> _Task instructions_:
Please repeat exactly the lines below from the one containing "Тает во рту!" down to the one containing "Лечения не существует.", both included, and nothing else.

> _Data excerpts_:
= = = =
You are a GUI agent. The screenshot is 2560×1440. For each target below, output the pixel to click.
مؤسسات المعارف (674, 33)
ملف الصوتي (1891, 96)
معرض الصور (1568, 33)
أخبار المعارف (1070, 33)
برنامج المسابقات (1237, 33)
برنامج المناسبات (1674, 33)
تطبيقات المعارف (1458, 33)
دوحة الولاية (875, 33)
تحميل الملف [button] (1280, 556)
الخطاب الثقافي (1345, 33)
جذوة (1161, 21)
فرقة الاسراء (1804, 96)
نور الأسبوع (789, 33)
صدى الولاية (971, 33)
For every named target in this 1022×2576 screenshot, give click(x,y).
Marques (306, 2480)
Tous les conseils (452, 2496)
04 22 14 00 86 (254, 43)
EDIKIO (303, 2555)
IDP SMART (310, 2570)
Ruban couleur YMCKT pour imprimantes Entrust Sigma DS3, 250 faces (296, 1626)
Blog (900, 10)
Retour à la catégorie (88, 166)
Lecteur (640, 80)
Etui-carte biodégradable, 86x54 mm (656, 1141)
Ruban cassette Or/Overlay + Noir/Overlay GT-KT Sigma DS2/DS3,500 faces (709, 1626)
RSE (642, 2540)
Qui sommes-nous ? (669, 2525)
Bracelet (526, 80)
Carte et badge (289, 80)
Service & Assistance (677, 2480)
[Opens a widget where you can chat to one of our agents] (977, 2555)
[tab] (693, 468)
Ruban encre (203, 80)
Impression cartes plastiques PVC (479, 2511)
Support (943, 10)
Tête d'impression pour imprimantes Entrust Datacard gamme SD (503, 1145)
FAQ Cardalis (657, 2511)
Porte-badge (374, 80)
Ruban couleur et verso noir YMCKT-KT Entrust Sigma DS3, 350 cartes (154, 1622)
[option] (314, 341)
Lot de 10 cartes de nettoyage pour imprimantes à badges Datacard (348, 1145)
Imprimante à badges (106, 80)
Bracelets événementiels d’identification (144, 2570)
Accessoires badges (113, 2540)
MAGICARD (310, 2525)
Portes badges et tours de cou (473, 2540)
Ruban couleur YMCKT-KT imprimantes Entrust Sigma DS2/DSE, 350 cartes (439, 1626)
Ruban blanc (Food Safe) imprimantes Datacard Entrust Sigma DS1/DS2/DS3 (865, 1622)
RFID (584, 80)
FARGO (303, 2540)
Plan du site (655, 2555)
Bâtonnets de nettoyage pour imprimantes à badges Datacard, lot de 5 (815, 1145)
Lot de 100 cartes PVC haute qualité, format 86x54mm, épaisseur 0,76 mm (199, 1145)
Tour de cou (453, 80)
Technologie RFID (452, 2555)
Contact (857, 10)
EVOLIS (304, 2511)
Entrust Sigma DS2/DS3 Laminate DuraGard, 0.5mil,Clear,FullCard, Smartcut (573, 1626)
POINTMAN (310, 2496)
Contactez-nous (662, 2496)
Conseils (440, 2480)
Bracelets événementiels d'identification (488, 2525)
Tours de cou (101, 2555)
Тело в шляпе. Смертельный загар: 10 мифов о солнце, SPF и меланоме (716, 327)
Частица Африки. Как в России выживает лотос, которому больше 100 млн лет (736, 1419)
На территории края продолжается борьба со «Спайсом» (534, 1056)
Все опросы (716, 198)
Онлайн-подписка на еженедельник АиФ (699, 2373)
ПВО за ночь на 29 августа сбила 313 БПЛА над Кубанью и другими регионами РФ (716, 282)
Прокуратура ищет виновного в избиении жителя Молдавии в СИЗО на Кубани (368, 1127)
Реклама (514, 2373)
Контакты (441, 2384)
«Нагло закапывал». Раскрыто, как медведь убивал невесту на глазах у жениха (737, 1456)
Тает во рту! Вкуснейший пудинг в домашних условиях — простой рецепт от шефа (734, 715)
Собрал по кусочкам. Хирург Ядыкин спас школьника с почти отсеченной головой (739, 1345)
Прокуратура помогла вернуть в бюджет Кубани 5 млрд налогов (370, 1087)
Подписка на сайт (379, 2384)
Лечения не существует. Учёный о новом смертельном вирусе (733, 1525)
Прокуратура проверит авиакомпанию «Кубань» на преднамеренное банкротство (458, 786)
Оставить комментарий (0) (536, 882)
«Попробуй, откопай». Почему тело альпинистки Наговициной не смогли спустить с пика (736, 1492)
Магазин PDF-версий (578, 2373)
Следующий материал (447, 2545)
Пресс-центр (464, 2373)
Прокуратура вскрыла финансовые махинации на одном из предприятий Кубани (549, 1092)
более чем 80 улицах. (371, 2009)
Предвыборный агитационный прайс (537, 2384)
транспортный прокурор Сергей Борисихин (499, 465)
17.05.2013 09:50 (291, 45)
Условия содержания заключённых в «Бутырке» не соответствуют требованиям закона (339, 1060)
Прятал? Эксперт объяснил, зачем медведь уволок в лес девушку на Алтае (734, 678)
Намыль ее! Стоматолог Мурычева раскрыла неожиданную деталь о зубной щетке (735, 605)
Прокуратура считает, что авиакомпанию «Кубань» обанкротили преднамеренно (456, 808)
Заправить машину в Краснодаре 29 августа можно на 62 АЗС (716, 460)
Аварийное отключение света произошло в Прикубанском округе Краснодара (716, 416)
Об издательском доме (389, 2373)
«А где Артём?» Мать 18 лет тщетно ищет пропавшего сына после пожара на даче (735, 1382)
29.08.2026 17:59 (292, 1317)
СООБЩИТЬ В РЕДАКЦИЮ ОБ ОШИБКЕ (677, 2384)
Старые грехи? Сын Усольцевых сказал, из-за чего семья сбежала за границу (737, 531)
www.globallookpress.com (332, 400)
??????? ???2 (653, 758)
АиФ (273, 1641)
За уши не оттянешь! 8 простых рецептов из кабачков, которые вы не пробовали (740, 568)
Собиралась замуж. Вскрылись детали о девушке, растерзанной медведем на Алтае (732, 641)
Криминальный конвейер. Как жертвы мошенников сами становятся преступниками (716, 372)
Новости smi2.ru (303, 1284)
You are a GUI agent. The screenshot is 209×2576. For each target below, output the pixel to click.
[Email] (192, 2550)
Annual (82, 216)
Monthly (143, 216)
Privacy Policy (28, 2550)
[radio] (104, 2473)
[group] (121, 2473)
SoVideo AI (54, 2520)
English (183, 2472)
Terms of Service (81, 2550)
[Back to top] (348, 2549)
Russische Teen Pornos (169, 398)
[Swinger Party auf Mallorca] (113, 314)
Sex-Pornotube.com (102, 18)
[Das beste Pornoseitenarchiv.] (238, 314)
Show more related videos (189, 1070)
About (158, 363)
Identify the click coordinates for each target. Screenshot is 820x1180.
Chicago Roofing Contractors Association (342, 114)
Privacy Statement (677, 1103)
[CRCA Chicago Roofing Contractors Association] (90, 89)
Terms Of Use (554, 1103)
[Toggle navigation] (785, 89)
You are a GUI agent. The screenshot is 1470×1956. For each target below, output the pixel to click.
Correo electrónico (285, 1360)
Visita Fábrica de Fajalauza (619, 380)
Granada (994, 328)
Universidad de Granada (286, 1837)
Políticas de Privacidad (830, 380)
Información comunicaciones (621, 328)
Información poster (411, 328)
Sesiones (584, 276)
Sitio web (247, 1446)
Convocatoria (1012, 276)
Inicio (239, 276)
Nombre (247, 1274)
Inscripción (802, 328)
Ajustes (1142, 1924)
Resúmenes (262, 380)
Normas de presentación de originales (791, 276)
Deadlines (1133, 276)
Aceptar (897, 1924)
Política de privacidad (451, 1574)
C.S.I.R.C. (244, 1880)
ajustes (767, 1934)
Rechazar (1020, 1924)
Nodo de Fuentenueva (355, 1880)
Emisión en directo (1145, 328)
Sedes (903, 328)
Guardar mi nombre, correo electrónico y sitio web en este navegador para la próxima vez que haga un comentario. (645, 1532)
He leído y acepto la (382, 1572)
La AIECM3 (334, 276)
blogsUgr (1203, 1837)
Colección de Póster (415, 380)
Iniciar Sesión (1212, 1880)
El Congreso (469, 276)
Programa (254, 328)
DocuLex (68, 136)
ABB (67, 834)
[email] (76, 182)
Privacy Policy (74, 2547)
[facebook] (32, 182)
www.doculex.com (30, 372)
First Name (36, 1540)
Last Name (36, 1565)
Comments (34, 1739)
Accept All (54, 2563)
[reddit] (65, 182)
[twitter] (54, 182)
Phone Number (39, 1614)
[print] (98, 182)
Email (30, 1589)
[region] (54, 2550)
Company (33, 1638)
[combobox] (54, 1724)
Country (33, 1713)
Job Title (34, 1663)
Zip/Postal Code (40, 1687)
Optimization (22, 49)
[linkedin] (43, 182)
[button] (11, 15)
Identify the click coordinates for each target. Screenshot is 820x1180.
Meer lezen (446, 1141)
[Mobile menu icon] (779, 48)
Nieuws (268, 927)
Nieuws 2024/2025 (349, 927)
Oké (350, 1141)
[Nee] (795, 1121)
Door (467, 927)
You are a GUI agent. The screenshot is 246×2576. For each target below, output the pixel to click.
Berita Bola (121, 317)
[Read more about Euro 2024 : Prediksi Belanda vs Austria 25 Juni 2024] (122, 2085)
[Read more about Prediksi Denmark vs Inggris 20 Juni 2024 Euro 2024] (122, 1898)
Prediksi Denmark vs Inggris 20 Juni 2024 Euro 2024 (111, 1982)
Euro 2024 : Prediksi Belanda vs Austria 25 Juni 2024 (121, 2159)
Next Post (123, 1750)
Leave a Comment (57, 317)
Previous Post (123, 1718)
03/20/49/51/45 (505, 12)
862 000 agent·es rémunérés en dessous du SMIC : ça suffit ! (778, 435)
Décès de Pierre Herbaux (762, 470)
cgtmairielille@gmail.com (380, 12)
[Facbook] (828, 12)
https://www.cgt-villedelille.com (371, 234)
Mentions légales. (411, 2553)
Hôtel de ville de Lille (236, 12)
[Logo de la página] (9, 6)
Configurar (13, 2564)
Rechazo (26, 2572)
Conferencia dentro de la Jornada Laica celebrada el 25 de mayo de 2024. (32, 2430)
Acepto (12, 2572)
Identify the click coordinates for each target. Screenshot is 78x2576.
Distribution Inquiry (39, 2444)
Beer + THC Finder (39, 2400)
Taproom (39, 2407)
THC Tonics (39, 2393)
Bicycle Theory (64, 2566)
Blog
= = = =
> _Solution to the problem_:
Тает во рту! Вкуснейший пудинг в домашних условиях — простой рецепт от шефа (734, 715)
Собрал по кусочкам. Хирург Ядыкин спас школьника с почти отсеченной головой (739, 1345)
Прокуратура помогла вернуть в бюджет Кубани 5 млрд налогов (370, 1087)
Подписка на сайт (379, 2384)
Лечения не существует. Учёный о новом смертельном вирусе (733, 1525)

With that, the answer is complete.